Medication can also cause a diminishing in a senior’s sense of taste, as can wearing dentures. Individuals who wear dentures that fail to perform proper dental hygiene can begin experiencing the buildup of the fungus Candida albicans in their mouths. This can lead to the development of denture-induced stomatitis, which causes tissue inflammation along the gum line. Candida albicans can also lead to the formation of painful lesions around the roof of your mouth, tonsils, gums, and back of the throat caused by the medical condition, thrush.
A lifetime of use can cause a variety of cosmetic issues to a senior’s teeth, such as stained or darkened teeth, chipped teeth, gum disease, and loose teeth.

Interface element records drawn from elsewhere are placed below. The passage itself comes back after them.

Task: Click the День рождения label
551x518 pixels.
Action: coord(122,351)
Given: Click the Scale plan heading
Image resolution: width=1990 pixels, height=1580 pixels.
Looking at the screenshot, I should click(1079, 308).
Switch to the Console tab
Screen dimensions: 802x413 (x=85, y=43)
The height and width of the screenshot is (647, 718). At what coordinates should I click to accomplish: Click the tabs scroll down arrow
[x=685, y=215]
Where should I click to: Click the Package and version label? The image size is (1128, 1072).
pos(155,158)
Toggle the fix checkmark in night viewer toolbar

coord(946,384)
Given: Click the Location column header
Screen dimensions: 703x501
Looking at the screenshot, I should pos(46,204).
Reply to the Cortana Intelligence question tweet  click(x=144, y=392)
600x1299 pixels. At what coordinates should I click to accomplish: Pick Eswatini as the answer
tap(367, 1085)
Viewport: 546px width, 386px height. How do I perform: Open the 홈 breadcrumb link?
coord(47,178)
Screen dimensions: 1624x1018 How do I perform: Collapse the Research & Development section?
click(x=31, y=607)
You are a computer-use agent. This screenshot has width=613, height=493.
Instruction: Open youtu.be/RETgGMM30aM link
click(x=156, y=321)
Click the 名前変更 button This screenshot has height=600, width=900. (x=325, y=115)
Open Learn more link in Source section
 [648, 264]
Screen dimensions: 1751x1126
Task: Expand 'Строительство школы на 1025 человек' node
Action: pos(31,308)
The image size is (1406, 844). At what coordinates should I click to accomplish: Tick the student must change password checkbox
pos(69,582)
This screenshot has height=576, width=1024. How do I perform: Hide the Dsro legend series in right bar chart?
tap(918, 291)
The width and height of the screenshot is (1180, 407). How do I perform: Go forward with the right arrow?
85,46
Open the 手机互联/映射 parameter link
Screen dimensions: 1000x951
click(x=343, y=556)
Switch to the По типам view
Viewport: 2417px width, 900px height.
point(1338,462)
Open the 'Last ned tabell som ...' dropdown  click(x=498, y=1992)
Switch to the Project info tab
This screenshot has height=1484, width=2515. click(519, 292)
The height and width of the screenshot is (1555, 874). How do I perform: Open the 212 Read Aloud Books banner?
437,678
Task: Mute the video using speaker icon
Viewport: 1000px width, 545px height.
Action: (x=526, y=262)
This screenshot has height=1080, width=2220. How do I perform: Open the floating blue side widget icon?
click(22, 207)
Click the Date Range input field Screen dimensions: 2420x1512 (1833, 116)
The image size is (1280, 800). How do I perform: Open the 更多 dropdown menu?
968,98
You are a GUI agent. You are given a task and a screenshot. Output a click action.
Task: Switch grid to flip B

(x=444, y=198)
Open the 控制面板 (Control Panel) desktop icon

Gum disease, which can be caused by the use of tobacco products, poor dental hygiene, ill-fitting bridges and dentures, poor diet, and several types of disease, is more likely to develop in seniors than younger individuals, and can lead to the loss of teeth and an uneven jawbone. Certain medical conditions, such as arthritis in the hands and recovering from stroke, can make brushing and flossing difficult for seniors, and helps contribute to the higher percentage of seniors with gum disease.
Dental Habits for Seniors
Brushing and flossing daily remains just as important to your oral health when you’re 80 as it did when you were 8, and will always remain a necessity for enjoying strong teeth and healthy gums. Regular checkups and cleanings become even more important for seniors. Scheduling an appointment with Dr. Walker will give her an opportunity to examine your bite; check for any swelling of the lymph nodes or salivary glands; examine any sores, moles, or discoloration of the gums; and perform an oral cancer screening if necessary. Checkups will also give you the opportunity to address any issues you might be experience with Dr. Walker, and ask her any questions you might have about your oral health as well.